En effet, entre le destinataire (Client) et l’expéditeur (Avocat), le message est transmis d’un ordinateur intermédiaire à l’autre et qu’à chaque fois il est copié sur chaque ordinateur intermédiaire avant d’être retransmis.
Le message peut donc être intercepté chemin faisant sur chacun de ces ordinateurs intermédiaires ou même par le fournisseur d’accès à Internet.
L’un des moyens le plus utilisé pour protéger la confidentialité des courriers électroniques et autres moyens de communication électronique des avocats est le chiffrement électronique.

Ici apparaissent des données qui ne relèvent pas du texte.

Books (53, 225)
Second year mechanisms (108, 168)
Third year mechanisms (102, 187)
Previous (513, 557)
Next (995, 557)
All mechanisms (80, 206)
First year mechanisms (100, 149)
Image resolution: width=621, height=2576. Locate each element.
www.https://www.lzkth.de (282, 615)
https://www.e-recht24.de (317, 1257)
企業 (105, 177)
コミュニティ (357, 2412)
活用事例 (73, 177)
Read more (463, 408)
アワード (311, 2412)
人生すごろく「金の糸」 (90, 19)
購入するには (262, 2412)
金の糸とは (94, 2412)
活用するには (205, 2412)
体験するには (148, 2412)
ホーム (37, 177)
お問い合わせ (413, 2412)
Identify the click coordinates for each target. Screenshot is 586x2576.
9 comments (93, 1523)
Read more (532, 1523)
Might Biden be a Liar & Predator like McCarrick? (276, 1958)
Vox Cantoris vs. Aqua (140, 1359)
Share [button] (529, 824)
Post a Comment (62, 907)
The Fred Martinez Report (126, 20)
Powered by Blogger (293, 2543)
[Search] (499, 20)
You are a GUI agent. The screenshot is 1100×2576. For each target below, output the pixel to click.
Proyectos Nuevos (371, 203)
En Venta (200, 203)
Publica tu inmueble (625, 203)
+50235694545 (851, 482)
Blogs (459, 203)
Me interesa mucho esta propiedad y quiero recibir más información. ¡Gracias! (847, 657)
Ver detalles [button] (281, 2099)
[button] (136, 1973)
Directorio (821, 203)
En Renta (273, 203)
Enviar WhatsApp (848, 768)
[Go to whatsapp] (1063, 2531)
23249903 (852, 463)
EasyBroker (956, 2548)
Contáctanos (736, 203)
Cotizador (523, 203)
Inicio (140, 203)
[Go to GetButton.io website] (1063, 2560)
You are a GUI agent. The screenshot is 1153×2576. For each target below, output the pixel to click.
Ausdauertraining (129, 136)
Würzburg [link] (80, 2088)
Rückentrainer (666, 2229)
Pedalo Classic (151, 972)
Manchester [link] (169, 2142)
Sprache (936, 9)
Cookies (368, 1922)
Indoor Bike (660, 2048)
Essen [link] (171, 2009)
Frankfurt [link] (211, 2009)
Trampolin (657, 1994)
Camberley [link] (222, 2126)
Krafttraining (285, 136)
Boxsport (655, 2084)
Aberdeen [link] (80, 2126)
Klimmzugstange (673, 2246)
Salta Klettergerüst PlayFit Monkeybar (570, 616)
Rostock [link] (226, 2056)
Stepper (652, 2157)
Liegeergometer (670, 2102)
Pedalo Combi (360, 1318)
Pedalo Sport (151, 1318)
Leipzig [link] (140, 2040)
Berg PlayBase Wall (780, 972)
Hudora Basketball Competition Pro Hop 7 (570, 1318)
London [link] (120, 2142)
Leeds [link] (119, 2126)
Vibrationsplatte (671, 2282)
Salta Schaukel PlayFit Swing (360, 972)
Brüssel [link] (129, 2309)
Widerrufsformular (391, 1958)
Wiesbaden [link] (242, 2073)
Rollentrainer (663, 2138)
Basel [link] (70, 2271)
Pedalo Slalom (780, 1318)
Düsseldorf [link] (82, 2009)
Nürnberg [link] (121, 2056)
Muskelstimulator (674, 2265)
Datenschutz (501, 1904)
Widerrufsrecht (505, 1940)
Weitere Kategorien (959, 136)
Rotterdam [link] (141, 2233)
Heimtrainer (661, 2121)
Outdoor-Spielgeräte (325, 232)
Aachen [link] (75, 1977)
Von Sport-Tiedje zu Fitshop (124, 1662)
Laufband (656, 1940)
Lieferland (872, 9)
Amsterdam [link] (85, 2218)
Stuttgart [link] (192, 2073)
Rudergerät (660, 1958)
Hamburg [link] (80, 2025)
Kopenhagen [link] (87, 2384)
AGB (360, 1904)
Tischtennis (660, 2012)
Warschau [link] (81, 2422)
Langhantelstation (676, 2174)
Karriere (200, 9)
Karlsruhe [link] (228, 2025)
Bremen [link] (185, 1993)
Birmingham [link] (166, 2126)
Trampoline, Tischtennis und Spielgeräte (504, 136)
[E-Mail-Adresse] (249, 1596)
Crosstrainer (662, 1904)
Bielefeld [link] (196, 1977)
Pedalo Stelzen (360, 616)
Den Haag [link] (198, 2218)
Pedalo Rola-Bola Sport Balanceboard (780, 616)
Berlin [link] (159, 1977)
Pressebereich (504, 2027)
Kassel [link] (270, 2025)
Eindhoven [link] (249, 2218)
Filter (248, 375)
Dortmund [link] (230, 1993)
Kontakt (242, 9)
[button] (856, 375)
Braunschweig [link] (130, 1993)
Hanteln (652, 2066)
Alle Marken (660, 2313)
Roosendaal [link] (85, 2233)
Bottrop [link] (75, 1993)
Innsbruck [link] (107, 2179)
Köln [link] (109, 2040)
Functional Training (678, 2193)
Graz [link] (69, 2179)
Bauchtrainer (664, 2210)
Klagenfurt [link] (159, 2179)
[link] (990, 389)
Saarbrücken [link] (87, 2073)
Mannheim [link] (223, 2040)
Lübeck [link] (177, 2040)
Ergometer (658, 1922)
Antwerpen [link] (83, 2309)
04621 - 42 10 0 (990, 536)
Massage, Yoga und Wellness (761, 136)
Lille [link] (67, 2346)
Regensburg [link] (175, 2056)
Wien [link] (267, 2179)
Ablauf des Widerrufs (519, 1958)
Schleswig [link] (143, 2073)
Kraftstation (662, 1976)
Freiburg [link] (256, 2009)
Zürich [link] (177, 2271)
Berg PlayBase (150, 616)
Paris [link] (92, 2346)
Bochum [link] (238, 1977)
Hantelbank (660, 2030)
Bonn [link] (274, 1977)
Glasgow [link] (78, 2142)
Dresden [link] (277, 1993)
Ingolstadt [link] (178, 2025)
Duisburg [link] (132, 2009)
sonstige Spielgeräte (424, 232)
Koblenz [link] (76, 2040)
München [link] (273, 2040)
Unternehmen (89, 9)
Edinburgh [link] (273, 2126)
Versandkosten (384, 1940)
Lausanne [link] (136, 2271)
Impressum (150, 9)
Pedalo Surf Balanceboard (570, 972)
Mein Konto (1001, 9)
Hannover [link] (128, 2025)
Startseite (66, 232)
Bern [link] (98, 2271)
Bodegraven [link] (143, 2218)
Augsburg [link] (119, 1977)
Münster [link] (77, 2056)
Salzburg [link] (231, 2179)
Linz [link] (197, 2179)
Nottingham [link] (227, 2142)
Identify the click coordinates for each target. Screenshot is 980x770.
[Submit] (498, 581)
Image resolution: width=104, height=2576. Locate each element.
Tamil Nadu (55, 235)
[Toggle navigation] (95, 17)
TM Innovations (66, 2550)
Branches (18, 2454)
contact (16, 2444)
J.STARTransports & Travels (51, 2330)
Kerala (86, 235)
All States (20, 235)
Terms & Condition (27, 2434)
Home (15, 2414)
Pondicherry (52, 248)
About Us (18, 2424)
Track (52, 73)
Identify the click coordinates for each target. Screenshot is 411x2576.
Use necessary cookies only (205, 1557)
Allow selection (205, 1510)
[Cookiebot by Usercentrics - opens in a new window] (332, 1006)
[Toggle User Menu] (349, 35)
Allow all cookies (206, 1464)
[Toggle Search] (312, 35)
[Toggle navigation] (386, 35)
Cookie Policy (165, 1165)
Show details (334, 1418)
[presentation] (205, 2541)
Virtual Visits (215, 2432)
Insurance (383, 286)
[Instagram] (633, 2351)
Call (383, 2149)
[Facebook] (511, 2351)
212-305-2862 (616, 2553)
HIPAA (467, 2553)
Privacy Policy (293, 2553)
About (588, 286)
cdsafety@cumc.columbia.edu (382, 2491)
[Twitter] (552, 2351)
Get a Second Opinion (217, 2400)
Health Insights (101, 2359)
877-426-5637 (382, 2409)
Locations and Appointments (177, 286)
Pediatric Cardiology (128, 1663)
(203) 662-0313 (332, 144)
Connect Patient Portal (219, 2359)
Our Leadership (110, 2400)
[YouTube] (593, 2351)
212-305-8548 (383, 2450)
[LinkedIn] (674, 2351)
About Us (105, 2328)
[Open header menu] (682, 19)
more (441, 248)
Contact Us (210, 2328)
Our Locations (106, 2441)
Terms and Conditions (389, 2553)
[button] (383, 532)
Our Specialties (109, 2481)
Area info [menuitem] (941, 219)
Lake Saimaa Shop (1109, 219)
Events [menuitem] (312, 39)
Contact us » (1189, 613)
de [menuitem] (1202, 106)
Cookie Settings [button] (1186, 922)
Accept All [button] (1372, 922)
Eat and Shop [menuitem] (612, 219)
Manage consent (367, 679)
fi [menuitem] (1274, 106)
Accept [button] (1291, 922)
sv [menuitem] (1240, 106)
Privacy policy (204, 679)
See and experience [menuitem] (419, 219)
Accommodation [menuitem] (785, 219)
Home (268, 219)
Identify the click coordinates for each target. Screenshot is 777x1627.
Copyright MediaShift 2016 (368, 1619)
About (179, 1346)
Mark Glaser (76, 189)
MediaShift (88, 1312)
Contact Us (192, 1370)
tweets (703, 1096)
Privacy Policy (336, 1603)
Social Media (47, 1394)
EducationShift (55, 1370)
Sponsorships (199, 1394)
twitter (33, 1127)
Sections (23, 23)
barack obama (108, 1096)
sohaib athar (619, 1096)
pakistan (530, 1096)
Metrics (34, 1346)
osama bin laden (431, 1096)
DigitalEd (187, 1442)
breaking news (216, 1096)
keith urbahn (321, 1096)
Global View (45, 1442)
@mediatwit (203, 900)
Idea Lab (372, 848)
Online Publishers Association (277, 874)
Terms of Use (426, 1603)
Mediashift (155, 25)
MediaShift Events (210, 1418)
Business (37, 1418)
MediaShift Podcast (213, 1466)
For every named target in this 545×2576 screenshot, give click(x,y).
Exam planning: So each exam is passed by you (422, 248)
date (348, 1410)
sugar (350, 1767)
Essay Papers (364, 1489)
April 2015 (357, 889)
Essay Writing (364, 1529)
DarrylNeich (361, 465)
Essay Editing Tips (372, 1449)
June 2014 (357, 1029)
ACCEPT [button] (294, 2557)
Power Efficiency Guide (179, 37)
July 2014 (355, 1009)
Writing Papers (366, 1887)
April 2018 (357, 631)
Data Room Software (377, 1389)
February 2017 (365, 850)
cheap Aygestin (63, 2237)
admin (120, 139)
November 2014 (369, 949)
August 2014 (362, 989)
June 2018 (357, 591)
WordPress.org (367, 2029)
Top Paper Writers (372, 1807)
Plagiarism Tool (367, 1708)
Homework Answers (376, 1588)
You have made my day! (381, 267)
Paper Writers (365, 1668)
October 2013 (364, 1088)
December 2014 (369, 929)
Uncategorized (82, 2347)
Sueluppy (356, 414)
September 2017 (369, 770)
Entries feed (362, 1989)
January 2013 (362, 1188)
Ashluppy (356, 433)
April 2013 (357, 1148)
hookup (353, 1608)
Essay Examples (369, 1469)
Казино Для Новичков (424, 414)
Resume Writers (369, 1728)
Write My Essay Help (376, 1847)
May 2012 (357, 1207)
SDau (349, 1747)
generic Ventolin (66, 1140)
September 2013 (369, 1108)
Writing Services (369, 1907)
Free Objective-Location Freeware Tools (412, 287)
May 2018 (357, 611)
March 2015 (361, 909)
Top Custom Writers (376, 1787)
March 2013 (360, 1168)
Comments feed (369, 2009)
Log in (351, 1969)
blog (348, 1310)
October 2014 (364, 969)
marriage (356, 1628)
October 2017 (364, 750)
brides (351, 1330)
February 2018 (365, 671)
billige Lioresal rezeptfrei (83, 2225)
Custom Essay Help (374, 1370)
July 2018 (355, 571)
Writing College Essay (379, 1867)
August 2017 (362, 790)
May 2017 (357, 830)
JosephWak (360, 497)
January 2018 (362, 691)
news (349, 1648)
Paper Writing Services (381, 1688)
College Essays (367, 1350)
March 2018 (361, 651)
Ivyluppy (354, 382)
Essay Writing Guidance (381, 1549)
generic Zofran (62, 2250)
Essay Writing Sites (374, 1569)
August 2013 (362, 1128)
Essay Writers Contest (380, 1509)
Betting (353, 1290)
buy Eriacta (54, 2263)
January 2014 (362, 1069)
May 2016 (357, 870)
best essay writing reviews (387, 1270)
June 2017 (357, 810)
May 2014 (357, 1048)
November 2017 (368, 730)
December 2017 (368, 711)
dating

Cette technologie a pour but de rendre indéchiffrable des données pour les personnes qui ne disposent pas de la clé permettant de les lire.
Le chiffrement est donc utile, même s’il n’est pas parfaitement efficace, pour démontrer une volonté de préserver la confidentialité d’une information et pour éviter qu’un tiers ne prenne connaissance de cette information.
B- Chiffrer les correspondances électroniques des avocats est-ce- obligatoire ou non ?
L’avocat qui a recours aux moyens électroniques dans ses communications avec ses clients peut s’appuyer sur la protection juridique du secret de ses communications électroniques que lui accorde la loi pour ne pas se les protéger.
Toutefois, nous considèrons que l’avocat est obligé de chiffrer ses communications électroniques avec ses clients et ce, pour deux principales raisons :
- D’abord, parce qu’il est en tant que professionnel tenu, de par la loi et la déontologie, de respecter le secret professionnel.
- Ensuite parce qu’il est en tant que responsable du traitement des données personnelles tenu, de par la loi de sécuriser ses correspondances électroniques.
Concernant le secret professionnel, il semble que l’avocat est tenu à une obligation de moyen en ce qui concerne la préservation du secret professionnel.
Cela s’explique par le fait que la sécurité absolue n'existe pas lorsqu'il est question de nouvelles technologies de l'information et des télécommunications.
L’avocat n’a par conséquent que l’obligation de prendre des mesures raisonnables pour respecter ledit secret.
Concernant l’article 23 de la loi 09-08, il semble difficile de soutenir que l’absence de toute mesure de protection des messages électroniques contenant des données personnelles protégées par ledit article satisfait à l’obligation qu’elle impose.
Bref, lorsqu’ils transmettent par voie électronique des renseignements confidentiels ou des données à caractère personnel à leurs clients ou au sujet de leurs clients , les avocats sont obligés de prendre toutes les mesures raisonnables qui s’imposent afin de réduire autant que possible les risques que ces renseignements ou données ne soient dévoilés ou interceptés par des personnes non autorisées.
Conclusion :
En raison des règles de protection des données à caractère personnel, du secret professionnel et du devoir de discrétion de l’avocat, ce dernier et ses employés sont obligés de prendre toutes les précautions nécessaires (utilisation du chiffrement électronique) lorsqu’ils utilisent les moyens électroniques pour transmettre tout renseignement, donnée ou document relatif à leurs clients.
Toutefois, le recours systématique au chiffrement électronique est difficile à réaliser, car dans l’état actuel de la technique, l’on ne peut procéder au chiffrement de ses communications électroniques que moyennant la collaboration du destinataire (le client qui doit détenir la clé privée de décryptage) dont l’avocat doit détenir la clé publique de cryptage.
Par conséquent, ce problème ne peut actuellement se régler que par la renonciation du client à ses droits (droit au secret professionnel et droit à la protection de ses données personnelles).
En effet, étant le bénéficiaire du secret professionnel et au droit à la protection de ses données personnelles, le client peut y renoncer en autorisant son avocat à utiliser, même pour des renseignements couverts par le secret professionnel et le droit de protection des données personnelles, des moyens de communication électroniques non sécurisés pour communiquer avec lui.
Il serait donc préférable à l’avocat d’obtenir de son client une autorisation expresse à procéder ainsi dans la lettre du mandat initial.